Symbolic CFG Construction

For some architectures, static recursive traversal of a procedure is not enough. Jump instructions might use the stack or registers to determine the branch target. For this, further analysis is needed and symbolic control flow graph builders could help.

To construct a CFG using the symbolic control flow graph builder, we need classes from the following namespace:

using Echo.ControlFlow.Construction;
using Echo.ControlFlow.Construction.Symbolic;

The IStateTransitionResolver

Similar to the static graph builder, the symbolic graph builder of Echo defines one constructor that accepts an instruction set architecture, and a transition resolver. The architecture tells Echo how to interpret a model of an instruction in the instruction set. The transition resolver is able to tell the graph builder how a certain instruction behaves and what its possible effects are, given a program state. Both parameters are platform dependent, and every platform has their unique architecture representative and transition resolver.

In the following snippets, we assume our instruction model is called DummyInstruction, our architecture is represented by DummyArchitecture, and our transition resolver is of the type DummyTransitionResolver:

public readonly struct DummyInstruction { ... }
public class DummyArchitecture : IInstructionSetArchitecture<DummyInstruction> { ... }
public class DummyTransitionResolver : IStateTransitionResolver<DummyInstruction> { ... }

// ...

var architecture = mew DummyArchitecture();
var resolver = new DummyTransitionResolver(architecture);

Preparing the Instructions

Next, we need our instructions. We can use any instance of IEnumerable<TInstruction> to instantiate a SymbolicFlowGraphBuilder:

var instructions = new List<DummyInstruction> { ... }
var builder = new SymbolicFlowGraphBuilder<DummyInstruction>(architecture, instructions, resolver);

or use an instance of a class implementing the IStaticInstructionProvider<TInstruction> interface:

var instructions = new ListInstructionProvider<DummyInstruction>(architecture, new List<DummyInstruction> { ... });
var builder = new SymbolicFlowGraphBuilder<DummyInstruction>(instructions, resolver);

If decoding instructions requires more than just the current value of the program counter register, it is also possible to specify an ISymbolicInstructionProvider<TInstruction> instead. This takes an entire program state instead of just the program counter.

ISymbolicInstructionProvider<TInstruction> instructions = ...
var builder = new SymbolicFlowGraphBuilder<DummyInstruction>(instructions, resolver);

Building the graph

Building our control flow graph is then very similar to the static control flow graph builder. Given the entrypoint address stored in a variable entrypointAddress of type long, we can construct the control flow graph using:

ControlFlowGraph<DummyInstruction> cfg = builder.ConstructFlowGraph(entrypointAddress);

A nice by-product of most symbolic transition resolvers is that it automatically also creates a data flow graph during the traversal of instructions.

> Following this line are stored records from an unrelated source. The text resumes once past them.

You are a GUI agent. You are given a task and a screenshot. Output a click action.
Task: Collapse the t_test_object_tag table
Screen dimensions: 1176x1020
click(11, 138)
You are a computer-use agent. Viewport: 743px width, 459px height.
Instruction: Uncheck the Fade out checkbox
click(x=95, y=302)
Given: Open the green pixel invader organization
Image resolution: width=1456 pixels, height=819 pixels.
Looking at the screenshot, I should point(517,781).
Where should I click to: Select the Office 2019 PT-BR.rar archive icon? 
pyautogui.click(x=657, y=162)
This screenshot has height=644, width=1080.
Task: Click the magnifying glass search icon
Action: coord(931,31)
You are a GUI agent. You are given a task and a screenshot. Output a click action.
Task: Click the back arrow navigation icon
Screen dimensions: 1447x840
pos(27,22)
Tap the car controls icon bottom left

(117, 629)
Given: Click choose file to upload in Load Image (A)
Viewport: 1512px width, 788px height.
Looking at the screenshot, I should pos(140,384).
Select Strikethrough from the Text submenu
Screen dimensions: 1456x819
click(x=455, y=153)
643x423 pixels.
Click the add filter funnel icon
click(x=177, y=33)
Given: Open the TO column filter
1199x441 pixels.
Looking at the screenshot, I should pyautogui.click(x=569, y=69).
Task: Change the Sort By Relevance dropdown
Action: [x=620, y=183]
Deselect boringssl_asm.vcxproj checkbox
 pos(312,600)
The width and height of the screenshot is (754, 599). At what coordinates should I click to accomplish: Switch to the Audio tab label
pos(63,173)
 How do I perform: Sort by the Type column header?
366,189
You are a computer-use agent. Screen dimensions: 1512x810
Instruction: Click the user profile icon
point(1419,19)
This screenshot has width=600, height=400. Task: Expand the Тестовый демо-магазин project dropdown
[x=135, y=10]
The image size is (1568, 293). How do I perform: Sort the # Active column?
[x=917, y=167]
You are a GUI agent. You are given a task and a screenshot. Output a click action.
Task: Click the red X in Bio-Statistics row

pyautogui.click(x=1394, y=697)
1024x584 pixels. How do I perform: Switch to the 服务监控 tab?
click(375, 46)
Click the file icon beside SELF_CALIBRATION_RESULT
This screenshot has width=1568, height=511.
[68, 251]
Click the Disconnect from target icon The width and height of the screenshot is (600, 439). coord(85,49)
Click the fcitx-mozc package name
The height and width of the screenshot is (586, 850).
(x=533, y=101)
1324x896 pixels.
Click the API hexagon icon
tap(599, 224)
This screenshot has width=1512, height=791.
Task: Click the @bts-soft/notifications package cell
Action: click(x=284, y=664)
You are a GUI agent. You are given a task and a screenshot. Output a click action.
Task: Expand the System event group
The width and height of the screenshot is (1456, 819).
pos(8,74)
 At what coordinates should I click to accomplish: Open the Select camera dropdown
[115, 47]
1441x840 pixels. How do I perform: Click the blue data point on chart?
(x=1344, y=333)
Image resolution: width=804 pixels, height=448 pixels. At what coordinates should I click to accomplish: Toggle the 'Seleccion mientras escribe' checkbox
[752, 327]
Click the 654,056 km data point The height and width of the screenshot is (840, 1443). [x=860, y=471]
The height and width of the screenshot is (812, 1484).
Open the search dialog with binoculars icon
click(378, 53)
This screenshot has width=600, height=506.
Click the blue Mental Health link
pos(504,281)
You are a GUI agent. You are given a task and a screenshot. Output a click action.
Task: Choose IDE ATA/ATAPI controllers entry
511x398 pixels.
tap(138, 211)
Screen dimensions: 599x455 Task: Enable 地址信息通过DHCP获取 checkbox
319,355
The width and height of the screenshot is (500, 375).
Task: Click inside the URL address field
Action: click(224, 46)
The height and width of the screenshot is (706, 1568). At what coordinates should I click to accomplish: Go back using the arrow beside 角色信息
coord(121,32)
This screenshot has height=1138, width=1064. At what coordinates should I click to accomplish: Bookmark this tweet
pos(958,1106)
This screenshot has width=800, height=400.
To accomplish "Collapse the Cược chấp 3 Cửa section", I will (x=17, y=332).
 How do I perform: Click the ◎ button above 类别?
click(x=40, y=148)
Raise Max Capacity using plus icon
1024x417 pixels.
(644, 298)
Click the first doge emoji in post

DataFlowGraph<DummyInstruction> dfg = resolver.DataFlowGraph;

How it works

The symbolic graph builder traverses instructions in a similar way as a normal static graph builder would do. The difference is that while traversing, it maintains a symbolic state of the program, where it keeps track of the current state of the stack and variables as if the instructions were executed. Keep in mind though that the program state is fully symbolic, and does not actually execute the instructions.

This approach allows for transition resolvers to look at the current program state, and infer from this any indirect branch target or other unconventional behaviour.

For example, an x86 back-end could resolve the branch target of the following jump instruction, by looking at the data dependencies and recognising that the value of eax will contain the value 0x12345678 at runtime.

mov eax, 0x12345678
jmp eax

The downside is that because the symbolic graph builder needs to keep track of all the changes in a method body, it can be significantly slower and needs a lot more memory. Furtheremore, sometimes the builder might have to revisit a few instructions if more information has been obtained. Therefore, if no data flow graph is needed for the use case, it is recommended to use a static flow graph builder instead.